The United Nations World Tourism Organisation’s naming of 2017 as the International Year of Sustainable Tourism for Development, means there’s a greater focus on responsible and sustainable travel across the globe.
Astro-tourism (astronomy-focused holidays) is set to continue to grow as pollutants continue to cloud the sky, making stargazing nearly impossible in some heavily urbanised parts of the world. In 2016, it was reported that 80% of Americans could no longer see the Milky Way, while 60% of Europeans could not see the stars very well at all. Tour operators are therefore offering astro-tourism in the few countries in Africa and across the globe that remain free-enough of light pollution that they can showcase the celestial sky in all its beauty.
The countries that boast some of the most beautiful night skies in Africa are:
The Khoisan of Botswana are said to have used the stars to navigate true south.

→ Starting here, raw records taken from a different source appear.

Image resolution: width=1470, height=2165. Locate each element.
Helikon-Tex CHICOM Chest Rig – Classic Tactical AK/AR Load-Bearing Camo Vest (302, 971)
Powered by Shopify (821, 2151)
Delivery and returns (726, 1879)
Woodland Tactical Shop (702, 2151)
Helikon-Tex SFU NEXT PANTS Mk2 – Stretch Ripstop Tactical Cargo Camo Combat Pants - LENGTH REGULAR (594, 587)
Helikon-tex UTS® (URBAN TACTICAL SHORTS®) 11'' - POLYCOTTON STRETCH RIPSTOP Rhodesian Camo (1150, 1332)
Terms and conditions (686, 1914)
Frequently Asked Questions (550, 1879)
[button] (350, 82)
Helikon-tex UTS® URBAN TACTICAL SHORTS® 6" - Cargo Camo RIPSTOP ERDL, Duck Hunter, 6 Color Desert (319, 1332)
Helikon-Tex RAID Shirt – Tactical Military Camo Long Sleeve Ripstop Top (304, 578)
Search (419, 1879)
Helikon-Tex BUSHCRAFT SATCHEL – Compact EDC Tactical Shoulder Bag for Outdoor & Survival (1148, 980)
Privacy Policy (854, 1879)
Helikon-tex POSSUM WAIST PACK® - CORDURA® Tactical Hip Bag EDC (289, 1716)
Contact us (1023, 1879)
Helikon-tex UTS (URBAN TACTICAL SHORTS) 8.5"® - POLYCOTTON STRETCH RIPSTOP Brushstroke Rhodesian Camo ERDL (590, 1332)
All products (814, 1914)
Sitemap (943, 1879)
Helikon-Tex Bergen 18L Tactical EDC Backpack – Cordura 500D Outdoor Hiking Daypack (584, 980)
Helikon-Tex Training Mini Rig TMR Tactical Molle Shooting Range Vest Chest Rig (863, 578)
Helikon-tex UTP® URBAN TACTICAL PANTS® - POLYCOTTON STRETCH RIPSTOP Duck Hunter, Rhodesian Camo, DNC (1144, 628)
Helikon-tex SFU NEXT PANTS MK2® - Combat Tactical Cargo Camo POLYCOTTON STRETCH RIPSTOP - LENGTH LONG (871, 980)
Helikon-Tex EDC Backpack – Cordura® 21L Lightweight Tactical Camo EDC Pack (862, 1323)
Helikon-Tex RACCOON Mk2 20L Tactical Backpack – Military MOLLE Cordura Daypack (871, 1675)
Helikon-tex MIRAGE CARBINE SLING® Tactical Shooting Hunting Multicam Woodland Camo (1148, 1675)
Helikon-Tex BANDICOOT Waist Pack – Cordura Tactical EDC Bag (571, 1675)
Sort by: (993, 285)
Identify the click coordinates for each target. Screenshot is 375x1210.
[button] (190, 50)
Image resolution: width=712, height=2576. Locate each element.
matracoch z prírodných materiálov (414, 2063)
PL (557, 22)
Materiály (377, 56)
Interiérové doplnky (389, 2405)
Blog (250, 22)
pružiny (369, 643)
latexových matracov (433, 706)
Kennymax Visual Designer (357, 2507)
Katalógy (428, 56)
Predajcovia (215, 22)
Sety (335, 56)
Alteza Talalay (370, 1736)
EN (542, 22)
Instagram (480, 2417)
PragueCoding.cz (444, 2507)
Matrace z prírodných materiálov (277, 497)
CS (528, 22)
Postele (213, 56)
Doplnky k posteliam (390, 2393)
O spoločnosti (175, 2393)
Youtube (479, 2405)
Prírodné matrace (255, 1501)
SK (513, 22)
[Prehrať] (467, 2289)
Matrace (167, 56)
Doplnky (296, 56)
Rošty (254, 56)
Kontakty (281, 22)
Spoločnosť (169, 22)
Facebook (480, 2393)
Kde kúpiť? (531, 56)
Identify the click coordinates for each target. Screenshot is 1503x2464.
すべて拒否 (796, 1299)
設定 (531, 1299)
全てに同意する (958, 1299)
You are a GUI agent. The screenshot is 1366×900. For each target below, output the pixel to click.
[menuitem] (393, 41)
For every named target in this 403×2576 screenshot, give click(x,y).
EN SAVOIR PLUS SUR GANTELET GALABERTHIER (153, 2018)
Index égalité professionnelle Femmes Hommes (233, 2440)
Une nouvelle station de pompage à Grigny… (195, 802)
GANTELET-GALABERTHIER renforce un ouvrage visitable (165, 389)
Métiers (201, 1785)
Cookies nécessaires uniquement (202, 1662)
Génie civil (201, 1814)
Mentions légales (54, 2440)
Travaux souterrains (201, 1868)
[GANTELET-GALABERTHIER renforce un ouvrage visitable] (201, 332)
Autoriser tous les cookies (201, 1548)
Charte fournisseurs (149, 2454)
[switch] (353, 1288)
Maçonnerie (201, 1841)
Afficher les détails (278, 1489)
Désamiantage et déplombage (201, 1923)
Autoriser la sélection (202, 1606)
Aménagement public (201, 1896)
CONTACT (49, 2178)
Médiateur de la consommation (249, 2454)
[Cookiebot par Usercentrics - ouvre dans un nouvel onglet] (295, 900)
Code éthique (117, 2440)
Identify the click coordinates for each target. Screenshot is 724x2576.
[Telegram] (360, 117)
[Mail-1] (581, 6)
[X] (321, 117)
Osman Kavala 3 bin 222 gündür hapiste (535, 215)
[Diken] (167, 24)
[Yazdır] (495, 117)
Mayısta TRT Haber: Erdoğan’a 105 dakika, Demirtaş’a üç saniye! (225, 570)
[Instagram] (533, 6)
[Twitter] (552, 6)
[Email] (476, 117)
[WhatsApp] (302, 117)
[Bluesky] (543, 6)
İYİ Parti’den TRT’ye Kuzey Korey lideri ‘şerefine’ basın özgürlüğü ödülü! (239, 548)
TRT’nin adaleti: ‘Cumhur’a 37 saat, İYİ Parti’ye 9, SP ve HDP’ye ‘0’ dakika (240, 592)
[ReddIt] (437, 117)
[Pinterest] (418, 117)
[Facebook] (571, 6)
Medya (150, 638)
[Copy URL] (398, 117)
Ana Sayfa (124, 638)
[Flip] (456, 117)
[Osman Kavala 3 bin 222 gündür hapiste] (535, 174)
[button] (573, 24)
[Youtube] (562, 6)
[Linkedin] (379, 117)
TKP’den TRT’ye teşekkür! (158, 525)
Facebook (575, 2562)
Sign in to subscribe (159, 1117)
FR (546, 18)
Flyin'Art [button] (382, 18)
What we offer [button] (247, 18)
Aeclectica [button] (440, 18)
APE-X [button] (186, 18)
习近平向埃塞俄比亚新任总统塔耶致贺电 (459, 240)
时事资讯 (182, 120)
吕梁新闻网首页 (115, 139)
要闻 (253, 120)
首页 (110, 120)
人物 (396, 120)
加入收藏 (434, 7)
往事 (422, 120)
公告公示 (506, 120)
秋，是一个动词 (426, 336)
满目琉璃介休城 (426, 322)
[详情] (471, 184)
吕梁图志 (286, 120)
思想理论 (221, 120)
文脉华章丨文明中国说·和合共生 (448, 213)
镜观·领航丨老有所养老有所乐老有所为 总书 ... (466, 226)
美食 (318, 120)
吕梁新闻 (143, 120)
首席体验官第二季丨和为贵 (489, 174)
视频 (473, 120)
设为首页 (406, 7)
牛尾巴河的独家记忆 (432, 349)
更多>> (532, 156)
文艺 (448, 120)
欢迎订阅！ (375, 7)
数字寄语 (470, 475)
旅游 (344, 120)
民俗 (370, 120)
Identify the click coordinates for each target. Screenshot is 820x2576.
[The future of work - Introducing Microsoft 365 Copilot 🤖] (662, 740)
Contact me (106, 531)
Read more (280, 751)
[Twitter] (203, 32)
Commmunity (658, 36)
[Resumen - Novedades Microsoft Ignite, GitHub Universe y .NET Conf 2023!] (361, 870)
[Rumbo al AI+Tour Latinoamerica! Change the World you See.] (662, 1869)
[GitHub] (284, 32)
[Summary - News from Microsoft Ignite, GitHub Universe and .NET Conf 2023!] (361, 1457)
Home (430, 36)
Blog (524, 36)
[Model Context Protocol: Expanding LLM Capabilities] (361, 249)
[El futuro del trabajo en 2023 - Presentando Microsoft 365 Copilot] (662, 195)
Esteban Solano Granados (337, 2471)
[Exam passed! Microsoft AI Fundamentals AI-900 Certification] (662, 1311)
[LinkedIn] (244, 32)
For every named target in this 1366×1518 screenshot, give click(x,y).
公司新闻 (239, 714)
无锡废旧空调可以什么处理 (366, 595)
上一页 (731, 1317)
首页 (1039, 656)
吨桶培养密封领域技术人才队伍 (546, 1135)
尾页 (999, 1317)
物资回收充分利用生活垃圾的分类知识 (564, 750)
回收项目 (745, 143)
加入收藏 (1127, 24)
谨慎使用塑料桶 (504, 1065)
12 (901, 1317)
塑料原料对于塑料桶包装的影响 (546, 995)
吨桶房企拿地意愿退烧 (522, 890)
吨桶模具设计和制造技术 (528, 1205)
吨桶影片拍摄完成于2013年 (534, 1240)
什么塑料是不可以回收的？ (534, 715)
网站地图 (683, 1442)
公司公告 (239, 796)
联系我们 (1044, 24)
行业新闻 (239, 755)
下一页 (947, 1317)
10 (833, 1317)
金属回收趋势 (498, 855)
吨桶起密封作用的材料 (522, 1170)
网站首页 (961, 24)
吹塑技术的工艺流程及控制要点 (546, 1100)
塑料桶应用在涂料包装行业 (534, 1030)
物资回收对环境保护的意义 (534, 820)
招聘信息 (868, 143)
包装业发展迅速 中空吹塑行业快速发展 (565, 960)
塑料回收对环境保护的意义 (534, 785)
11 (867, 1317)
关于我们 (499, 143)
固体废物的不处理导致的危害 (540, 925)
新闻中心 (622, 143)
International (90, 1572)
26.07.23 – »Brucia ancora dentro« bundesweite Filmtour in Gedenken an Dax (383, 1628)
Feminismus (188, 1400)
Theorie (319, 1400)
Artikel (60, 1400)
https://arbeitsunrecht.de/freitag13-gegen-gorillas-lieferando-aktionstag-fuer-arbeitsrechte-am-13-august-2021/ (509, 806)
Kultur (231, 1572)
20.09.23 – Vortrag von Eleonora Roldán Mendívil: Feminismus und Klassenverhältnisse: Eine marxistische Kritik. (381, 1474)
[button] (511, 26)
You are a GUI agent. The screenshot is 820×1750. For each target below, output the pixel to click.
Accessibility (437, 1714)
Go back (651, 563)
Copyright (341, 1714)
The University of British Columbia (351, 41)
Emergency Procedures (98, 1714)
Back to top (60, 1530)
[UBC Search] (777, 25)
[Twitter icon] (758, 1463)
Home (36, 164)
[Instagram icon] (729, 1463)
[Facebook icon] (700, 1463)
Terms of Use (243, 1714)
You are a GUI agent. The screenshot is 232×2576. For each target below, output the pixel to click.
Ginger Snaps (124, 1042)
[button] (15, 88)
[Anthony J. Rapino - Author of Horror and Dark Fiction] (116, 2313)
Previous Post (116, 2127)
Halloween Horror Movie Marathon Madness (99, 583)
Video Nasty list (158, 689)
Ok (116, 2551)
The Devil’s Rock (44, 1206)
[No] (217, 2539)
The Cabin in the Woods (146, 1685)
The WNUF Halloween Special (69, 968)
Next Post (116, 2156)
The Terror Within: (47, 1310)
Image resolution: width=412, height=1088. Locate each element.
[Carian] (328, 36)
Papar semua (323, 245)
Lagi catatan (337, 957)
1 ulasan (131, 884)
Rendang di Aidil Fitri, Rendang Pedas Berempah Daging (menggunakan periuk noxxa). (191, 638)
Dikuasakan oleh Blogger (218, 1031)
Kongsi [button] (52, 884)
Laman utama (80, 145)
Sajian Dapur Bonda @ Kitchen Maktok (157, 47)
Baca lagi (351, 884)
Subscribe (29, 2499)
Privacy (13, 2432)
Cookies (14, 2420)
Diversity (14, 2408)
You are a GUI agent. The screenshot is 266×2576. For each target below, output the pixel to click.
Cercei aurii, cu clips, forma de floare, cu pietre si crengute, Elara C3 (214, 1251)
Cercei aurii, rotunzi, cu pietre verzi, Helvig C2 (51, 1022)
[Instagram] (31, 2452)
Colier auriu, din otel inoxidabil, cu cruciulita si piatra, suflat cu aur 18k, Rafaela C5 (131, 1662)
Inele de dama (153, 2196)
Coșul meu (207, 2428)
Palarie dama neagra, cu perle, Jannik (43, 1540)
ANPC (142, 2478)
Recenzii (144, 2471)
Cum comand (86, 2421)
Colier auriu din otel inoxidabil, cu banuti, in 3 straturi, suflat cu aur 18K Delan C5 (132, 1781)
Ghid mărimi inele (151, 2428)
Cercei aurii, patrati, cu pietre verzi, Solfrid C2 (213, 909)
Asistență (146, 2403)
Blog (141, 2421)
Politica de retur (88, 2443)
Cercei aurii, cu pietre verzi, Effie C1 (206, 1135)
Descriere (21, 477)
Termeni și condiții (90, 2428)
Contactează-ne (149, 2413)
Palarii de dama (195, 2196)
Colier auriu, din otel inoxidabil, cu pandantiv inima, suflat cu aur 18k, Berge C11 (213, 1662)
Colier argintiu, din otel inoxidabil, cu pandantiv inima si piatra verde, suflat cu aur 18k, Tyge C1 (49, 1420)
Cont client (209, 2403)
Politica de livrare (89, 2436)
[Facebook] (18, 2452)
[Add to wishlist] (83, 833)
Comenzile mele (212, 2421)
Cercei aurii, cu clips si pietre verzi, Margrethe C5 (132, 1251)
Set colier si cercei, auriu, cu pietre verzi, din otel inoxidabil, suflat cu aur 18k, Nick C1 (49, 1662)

The country not only has very little light pollution, making its night skies perfectly clear, but the government has also declared 40% of its land a nature reserve, providing ample space for stargazing.
The beautiful skies of Morocco have for centuries inspired the Arabs to name the stars. Travellers can experience a camel trek through the Sahara to the Zagora dunes to spend the night under the stars, or experience panoramic views of the night sky at the SaharaSkay, the only privately owned astronomical observatory in North America.
Namibia is home to some of the darkest skies ever measured in the world, which lead to the NamibRand Nature Reserve being declared an official dark sky reserve by the International Dark Sky Association in 2012. A must-visit is the Sossusvlei Desert, situated in the NamibRand Nature Reserve, for some of the most most majestic night-sky views.
4. South Africa
The Kruger National Park may be known for its game, but the region also boasts beautiful night skies, with astronomy tours offered to visitors. Tours in Cape Town and Sutherland are also offered by the South African Astronomical Observatory (SAOO). At Sutherland, this takes place on a hilltop, 1 800m above sea level, with no light pollution in sight.
Forty thousand tourists are reported to have visited Kenya to witness the solar eclipse of 3 November 2016. This helped the country position itself as a top contender in the astro-tourism sector. Tourists who visit for the wildlife have the opportunity to see the stars brightly dotting the night sky at Loisaba Wilderness and at Finch Hattons, which has a stargazing terrace.